The work of transitioning from the lower pylon to the pylon head is expected to be completed in the spring and involves concrete pours to construct an upper cross beam that will merge the tower legs into a single structure, bridge officials said.
Anchor boxes within the pylon head — which officials say are critical to the cable-stayed design — will house the cables that will connect the towers to the bridge and decks.
Each inverted Y-shaped bridge tower is made of cast-in-place reinforced concrete and has been built in sequential manner, bridge officials said, through ‘lifts’ or tower leg segments of approximately 15.3 feet (4.67 meters) tall.
"Before you can build up, you have to build down," Phillips said. "Substantial work was done underground to help support these massive towers that have become a very visible sign of the project’s progress."
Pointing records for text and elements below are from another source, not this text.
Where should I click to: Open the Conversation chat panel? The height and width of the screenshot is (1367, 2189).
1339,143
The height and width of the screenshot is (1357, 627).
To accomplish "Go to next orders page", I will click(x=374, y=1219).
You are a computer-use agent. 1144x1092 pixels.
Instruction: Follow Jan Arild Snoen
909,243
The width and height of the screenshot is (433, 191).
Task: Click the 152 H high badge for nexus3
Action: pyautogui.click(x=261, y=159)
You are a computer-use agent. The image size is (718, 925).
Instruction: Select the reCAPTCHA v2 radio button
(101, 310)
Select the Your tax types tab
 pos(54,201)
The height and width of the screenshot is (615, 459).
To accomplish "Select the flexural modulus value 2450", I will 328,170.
Bridge official said each of the towers is supported by 12 shafts drilled into the bedrock to a depth of 118 feet (36 meters) — the equivalent of a 12-story building. Each of the shafts is filled with approximately 69,000 gallons (262,000 liters) of concrete and are connected by 5,250 feet (1,600 meters) of post tensioning cables to create a firm footing.
Once completed, the two towers will reach about 722 feet (220 meters) and will rival the height of Detroit’s tallest building, the 73-story center tower of the GM Renaissance Center. The full weight of just one tower will be approximately 66 million pounds (30,000 metric tons) — the weight of 165 jumbo jets. Together, the bridge towers and cable system are being constructed to support nearly 34 million pounds of weight.
The Gordie Howe International Bridge has surmounted more than a decade of legal and political challenges.
The owners of the private Ambassador Bridge, located two miles away from the Gordie Howe Bridge, had made 25 legal challenges to halt construction of the bridge and all of them failed.
"After more than seven years of hard work, today we broke ground on what will be a thriving legacy named for a legend," Snyder said, referring to the former Detroit Red Wing hockey great. "Gordie Howe represented the best of Canada and the United States."
A 2012 Michigan ballot measure — for which the Ambassador Bridge owners spent an estimated $50 million to support — that was aimed at thwarting, or at least delaying, the project also failed.